**Texto del documento:**
(Dedicado a mi pueblo en su 216 aniversario)
Tienes que ir para descubrir
la paz y el sosiego que se mastica en el silencio pulcro de sus tórridas
siestas, y después, al morir la tarde, perderte por desordenadas callejuelas donde aún duermen
miles de lunas viejas acunadas por nanas
a niños calenturientos; nanas de entonces,
nacidas desde abiertos balcones adornados de geranios, claveles y verdes albahacas que recuerdan a aquellas
ferias de eras y espigas.
Tienes que ir en el
frescor de la noche a contemplar desde el monte el cielo empedrado de estrellas,
y dejarte llevar por la calma y la quietud que la oscuridad lo envuelve; quietud
solo perturbada por los sonoros e incesantes cantos de los grillos. Debes de
ir para ver como el globo grandilocuente
de la luna al salir por Reguchillo se asoma arrastrándose perezosamente por sus
afiladas piedras, y de cómo, poco a poco, su ambarina y luminosa imagen va
disminuyendo de tamaño a medida que asciende al cielo, tal vez, herida la envoltura
de la luna por alguna de las punzantes aristas de tan rocosa cúspide.
Tienes que ir al pueblo
en el que naciste donde encontrarás
dormidos recuerdos de tu niñez. Busca aquella alberca donde te bañabas desnudo a escondidas del
hortelano, de agua tan fría que reducía sin proponértelo la parte más sensible
de tu físico. Vive la magia del amanecer recorriendo senderos escarpados y
alguna que otra cañada sombría sintiendo el rumor del agua bajando brava y
cristalina como la del arroyo de Las Torrecillas, y embriágate con el aroma a
pino y a mejorana mientras buscas como
cuando eras niño entre la juncia y la menta de sus riberas alguna rana que al
verte saltará a la poza más cercana. Busca entre las higueras y las zarzamoras,
frutos que el pavimento de tu ciudad nunca puede darte.

**Tarea indicada:** Escribe la continuación del texto dedicado al pueblo natal, empezando justo después de su última frase.

**Material proporcionado:**
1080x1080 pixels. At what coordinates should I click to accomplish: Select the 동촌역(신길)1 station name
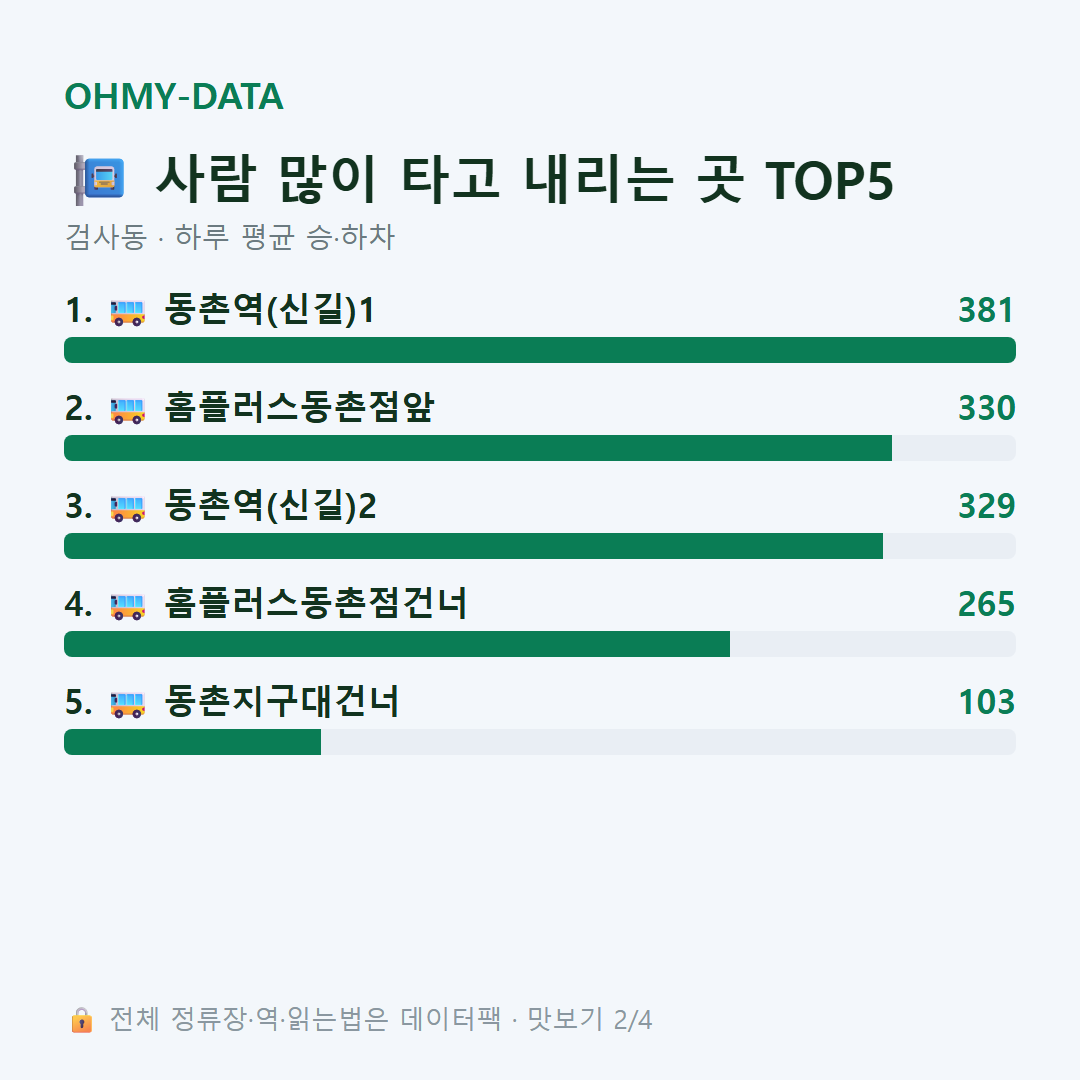pos(269,310)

**Resultado obtenido:**
Seguro que te gustará perderte
por el bosque humanizado de olivos que inunda el paisaje torrecampeño. Verás
colinas, y llanuras de olivares donde el verde se hace menos verde en los
atardeceres, cuando un sol perezoso por esconderse, pinta de rojos y
anaranjados colores el horizonte y a su vez salpica en lomas y quebradas a
incontables cortijos de labranza, vestigios ruinosos que siguen sufriendo su
agonía desde hace más de setenta cosechas.
Deja que muera la noche
sentado en animada charla en una terraza disfrutando de nuestra rica gastronomía
mientras te dejas acariciar por el relente de la brisa serrana que en
refrescantes bocanadas llega a inundar de frescura recoletas plazoletas y
avenidas repletas de mesas y veladores; airecillo que llega siempre refrigerado
después de haber besado a los altos
chopos del parque.
Vuelve a Torredelcampo
en verano, y si tan pobre eres que no tienes ni tan siquiera pueblo, yo te regalo
el mío con el permiso de todos los torrecampeños/as, porque no quiero que me
digas aquello que te oí decir: ¡Qué
desgracia es vivir sin tener pueblo
en Madrid!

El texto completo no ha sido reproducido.